What is expected
An exact printout of all the entries is required.
::::::::::
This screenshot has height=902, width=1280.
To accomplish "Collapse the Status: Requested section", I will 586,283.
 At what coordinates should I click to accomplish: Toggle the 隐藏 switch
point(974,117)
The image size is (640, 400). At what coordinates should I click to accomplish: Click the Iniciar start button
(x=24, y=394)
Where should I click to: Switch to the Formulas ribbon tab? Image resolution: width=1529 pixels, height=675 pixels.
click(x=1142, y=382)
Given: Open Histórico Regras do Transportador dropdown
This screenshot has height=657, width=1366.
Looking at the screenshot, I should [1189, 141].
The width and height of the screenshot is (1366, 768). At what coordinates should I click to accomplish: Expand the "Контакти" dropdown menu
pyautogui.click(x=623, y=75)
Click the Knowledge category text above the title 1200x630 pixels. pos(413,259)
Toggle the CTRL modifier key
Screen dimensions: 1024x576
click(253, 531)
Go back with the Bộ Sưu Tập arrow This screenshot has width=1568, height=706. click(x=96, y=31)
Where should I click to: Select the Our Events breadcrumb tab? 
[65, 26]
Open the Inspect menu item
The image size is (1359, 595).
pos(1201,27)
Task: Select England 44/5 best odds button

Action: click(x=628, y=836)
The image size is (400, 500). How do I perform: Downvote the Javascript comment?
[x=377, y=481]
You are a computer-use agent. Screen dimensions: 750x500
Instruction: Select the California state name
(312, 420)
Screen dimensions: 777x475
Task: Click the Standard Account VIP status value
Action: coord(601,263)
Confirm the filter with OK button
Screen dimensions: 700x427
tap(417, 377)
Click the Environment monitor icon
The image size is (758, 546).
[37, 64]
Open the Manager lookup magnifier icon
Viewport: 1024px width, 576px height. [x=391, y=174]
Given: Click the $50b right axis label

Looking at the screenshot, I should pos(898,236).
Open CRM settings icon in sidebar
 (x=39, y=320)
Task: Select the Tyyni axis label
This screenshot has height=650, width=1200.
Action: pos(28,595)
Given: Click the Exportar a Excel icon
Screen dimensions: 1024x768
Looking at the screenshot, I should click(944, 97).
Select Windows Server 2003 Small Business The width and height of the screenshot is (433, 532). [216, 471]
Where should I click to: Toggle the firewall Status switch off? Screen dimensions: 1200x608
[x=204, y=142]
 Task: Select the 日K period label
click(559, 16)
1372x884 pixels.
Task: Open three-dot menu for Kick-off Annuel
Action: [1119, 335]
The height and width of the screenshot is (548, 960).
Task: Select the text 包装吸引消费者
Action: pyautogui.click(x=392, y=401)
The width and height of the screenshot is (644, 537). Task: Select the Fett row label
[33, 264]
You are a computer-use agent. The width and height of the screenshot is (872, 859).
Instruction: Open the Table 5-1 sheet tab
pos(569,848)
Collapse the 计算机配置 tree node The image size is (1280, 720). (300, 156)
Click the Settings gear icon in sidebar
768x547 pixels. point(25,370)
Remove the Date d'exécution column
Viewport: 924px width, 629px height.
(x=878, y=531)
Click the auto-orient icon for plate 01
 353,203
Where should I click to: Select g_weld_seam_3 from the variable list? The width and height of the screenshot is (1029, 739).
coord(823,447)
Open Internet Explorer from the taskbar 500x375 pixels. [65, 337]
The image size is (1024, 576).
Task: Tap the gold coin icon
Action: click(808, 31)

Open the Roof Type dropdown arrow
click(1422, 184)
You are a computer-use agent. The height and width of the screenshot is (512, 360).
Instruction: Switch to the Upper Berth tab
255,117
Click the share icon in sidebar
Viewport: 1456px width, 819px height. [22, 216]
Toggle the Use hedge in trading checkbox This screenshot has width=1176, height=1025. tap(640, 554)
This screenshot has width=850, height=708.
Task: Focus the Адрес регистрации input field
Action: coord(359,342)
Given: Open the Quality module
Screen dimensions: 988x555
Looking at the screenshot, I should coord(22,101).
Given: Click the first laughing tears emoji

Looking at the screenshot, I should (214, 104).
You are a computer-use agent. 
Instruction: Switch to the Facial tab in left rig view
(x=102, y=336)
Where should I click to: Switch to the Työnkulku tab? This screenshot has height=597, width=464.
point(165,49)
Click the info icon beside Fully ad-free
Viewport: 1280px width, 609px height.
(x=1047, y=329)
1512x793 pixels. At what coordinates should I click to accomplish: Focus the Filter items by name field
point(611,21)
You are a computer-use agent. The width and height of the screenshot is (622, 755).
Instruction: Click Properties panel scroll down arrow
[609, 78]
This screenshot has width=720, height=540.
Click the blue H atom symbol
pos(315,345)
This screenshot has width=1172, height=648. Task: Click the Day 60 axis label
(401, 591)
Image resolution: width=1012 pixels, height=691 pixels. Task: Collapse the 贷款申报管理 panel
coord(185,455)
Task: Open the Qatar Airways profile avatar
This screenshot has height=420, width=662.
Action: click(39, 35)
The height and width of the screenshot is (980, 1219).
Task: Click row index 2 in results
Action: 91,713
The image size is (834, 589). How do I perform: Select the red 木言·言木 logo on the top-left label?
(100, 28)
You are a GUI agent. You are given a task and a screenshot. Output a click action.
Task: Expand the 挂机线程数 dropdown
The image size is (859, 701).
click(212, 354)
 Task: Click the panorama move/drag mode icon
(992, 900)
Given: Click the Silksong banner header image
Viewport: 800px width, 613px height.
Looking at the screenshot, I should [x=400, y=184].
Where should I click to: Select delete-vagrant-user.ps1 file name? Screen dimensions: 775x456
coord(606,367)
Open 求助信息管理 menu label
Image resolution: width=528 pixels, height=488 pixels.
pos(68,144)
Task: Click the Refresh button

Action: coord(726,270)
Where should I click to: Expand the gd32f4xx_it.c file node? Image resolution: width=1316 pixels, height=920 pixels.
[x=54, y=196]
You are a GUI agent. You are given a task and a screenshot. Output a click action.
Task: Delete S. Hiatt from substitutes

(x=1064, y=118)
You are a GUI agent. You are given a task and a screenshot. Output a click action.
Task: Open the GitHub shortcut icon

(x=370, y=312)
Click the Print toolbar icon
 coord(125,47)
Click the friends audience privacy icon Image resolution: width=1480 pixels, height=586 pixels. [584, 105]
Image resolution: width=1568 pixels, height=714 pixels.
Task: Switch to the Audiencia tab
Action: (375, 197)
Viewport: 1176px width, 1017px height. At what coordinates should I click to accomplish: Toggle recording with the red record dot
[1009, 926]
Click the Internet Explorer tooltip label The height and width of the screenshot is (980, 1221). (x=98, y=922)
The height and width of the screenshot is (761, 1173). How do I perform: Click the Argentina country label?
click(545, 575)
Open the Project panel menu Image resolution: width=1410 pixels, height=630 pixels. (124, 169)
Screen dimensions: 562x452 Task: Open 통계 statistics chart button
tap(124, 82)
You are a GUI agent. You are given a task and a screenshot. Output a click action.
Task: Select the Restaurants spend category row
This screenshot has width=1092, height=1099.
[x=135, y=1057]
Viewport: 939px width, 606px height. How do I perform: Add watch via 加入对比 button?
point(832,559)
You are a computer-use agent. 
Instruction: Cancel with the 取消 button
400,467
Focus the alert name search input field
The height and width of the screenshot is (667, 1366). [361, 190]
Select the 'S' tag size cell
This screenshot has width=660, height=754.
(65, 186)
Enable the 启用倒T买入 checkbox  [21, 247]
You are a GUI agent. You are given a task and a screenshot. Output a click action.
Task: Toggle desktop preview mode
::::::::::
Task solution
This screenshot has height=902, width=1280.
To accomplish "Collapse the Status: Requested section", I will 586,283.
 At what coordinates should I click to accomplish: Toggle the 隐藏 switch
point(974,117)
The image size is (640, 400). At what coordinates should I click to accomplish: Click the Iniciar start button
(x=24, y=394)
Where should I click to: Switch to the Formulas ribbon tab? Image resolution: width=1529 pixels, height=675 pixels.
click(x=1142, y=382)
Given: Open Histórico Regras do Transportador dropdown
This screenshot has height=657, width=1366.
Looking at the screenshot, I should [1189, 141].
The width and height of the screenshot is (1366, 768). At what coordinates should I click to accomplish: Expand the "Контакти" dropdown menu
pyautogui.click(x=623, y=75)
Click the Knowledge category text above the title 1200x630 pixels. pos(413,259)
Toggle the CTRL modifier key
Screen dimensions: 1024x576
click(253, 531)
Go back with the Bộ Sưu Tập arrow This screenshot has width=1568, height=706. click(x=96, y=31)
Where should I click to: Select the Our Events breadcrumb tab? 
[65, 26]
Open the Inspect menu item
The image size is (1359, 595).
pos(1201,27)
Task: Select England 44/5 best odds button

Action: click(x=628, y=836)
The image size is (400, 500). How do I perform: Downvote the Javascript comment?
[x=377, y=481]
You are a computer-use agent. Screen dimensions: 750x500
Instruction: Select the California state name
(312, 420)
Screen dimensions: 777x475
Task: Click the Standard Account VIP status value
Action: coord(601,263)
Confirm the filter with OK button
Screen dimensions: 700x427
tap(417, 377)
Click the Environment monitor icon
The image size is (758, 546).
[37, 64]
Open the Manager lookup magnifier icon
Viewport: 1024px width, 576px height. [x=391, y=174]
Given: Click the $50b right axis label

Looking at the screenshot, I should pos(898,236).
Open CRM settings icon in sidebar
 (x=39, y=320)
Task: Select the Tyyni axis label
This screenshot has height=650, width=1200.
Action: pos(28,595)
Given: Click the Exportar a Excel icon
Screen dimensions: 1024x768
Looking at the screenshot, I should click(944, 97).
Select Windows Server 2003 Small Business The width and height of the screenshot is (433, 532). [216, 471]
Where should I click to: Toggle the firewall Status switch off? Screen dimensions: 1200x608
[x=204, y=142]
 Task: Select the 日K period label
click(559, 16)
1372x884 pixels.
Task: Open three-dot menu for Kick-off Annuel
Action: [1119, 335]
The height and width of the screenshot is (548, 960).
Task: Select the text 包装吸引消费者
Action: pyautogui.click(x=392, y=401)
The width and height of the screenshot is (644, 537). Task: Select the Fett row label
[33, 264]
You are a computer-use agent. The width and height of the screenshot is (872, 859).
Instruction: Open the Table 5-1 sheet tab
pos(569,848)
Collapse the 计算机配置 tree node The image size is (1280, 720). (300, 156)
Click the Settings gear icon in sidebar
768x547 pixels. point(25,370)
Remove the Date d'exécution column
Viewport: 924px width, 629px height.
(x=878, y=531)
Click the auto-orient icon for plate 01
 353,203
Where should I click to: Select g_weld_seam_3 from the variable list? The width and height of the screenshot is (1029, 739).
coord(823,447)
Open Internet Explorer from the taskbar 500x375 pixels. [65, 337]
The image size is (1024, 576).
Task: Tap the gold coin icon
Action: click(808, 31)

Open the Roof Type dropdown arrow
click(1422, 184)
You are a computer-use agent. The height and width of the screenshot is (512, 360).
Instruction: Switch to the Upper Berth tab
255,117
Click the share icon in sidebar
Viewport: 1456px width, 819px height. [22, 216]
Toggle the Use hedge in trading checkbox This screenshot has width=1176, height=1025. tap(640, 554)
This screenshot has width=850, height=708.
Task: Focus the Адрес регистрации input field
Action: coord(359,342)
Given: Open the Quality module
Screen dimensions: 988x555
Looking at the screenshot, I should coord(22,101).
Given: Click the first laughing tears emoji

Looking at the screenshot, I should (214, 104).
You are a computer-use agent. 
Instruction: Switch to the Facial tab in left rig view
(x=102, y=336)
Where should I click to: Switch to the Työnkulku tab? This screenshot has height=597, width=464.
point(165,49)
Click the info icon beside Fully ad-free
Viewport: 1280px width, 609px height.
(x=1047, y=329)
1512x793 pixels. At what coordinates should I click to accomplish: Focus the Filter items by name field
point(611,21)
You are a computer-use agent. The width and height of the screenshot is (622, 755).
Instruction: Click Properties panel scroll down arrow
[609, 78]
This screenshot has width=720, height=540.
Click the blue H atom symbol
pos(315,345)
This screenshot has width=1172, height=648. Task: Click the Day 60 axis label
(401, 591)
Image resolution: width=1012 pixels, height=691 pixels. Task: Collapse the 贷款申报管理 panel
coord(185,455)
Task: Open the Qatar Airways profile avatar
This screenshot has height=420, width=662.
Action: click(39, 35)
The height and width of the screenshot is (980, 1219).
Task: Click row index 2 in results
Action: 91,713
The image size is (834, 589). How do I perform: Select the red 木言·言木 logo on the top-left label?
(100, 28)
You are a GUI agent. You are given a task and a screenshot. Output a click action.
Task: Expand the 挂机线程数 dropdown
The image size is (859, 701).
click(212, 354)
 Task: Click the panorama move/drag mode icon
(992, 900)
Given: Click the Silksong banner header image
Viewport: 800px width, 613px height.
Looking at the screenshot, I should [x=400, y=184].
Where should I click to: Select delete-vagrant-user.ps1 file name? Screen dimensions: 775x456
coord(606,367)
Open 求助信息管理 menu label
Image resolution: width=528 pixels, height=488 pixels.
pos(68,144)
Task: Click the Refresh button

Action: coord(726,270)
Where should I click to: Expand the gd32f4xx_it.c file node? Image resolution: width=1316 pixels, height=920 pixels.
[x=54, y=196]
You are a GUI agent. You are given a task and a screenshot. Output a click action.
Task: Delete S. Hiatt from substitutes

(x=1064, y=118)
You are a GUI agent. You are given a task and a screenshot. Output a click action.
Task: Open the GitHub shortcut icon

(x=370, y=312)
Click the Print toolbar icon
 coord(125,47)
Click the friends audience privacy icon Image resolution: width=1480 pixels, height=586 pixels. [584, 105]
Image resolution: width=1568 pixels, height=714 pixels.
Task: Switch to the Audiencia tab
Action: (375, 197)
Viewport: 1176px width, 1017px height. At what coordinates should I click to accomplish: Toggle recording with the red record dot
[1009, 926]
Click the Internet Explorer tooltip label The height and width of the screenshot is (980, 1221). (x=98, y=922)
The height and width of the screenshot is (761, 1173). How do I perform: Click the Argentina country label?
click(545, 575)
Open the Project panel menu Image resolution: width=1410 pixels, height=630 pixels. (124, 169)
Screen dimensions: 562x452 Task: Open 통계 statistics chart button
tap(124, 82)
You are a GUI agent. You are given a task and a screenshot. Output a click action.
Task: Select the Restaurants spend category row
This screenshot has width=1092, height=1099.
[x=135, y=1057]
Viewport: 939px width, 606px height. How do I perform: Add watch via 加入对比 button?
point(832,559)
You are a computer-use agent. 
Instruction: Cancel with the 取消 button
400,467
Focus the alert name search input field
The height and width of the screenshot is (667, 1366). [361, 190]
Select the 'S' tag size cell
This screenshot has width=660, height=754.
(65, 186)
Enable the 启用倒T买入 checkbox  [21, 247]
You are a GUI agent. You are given a task and a screenshot. Output a click action.
Task: Toggle desktop preview mode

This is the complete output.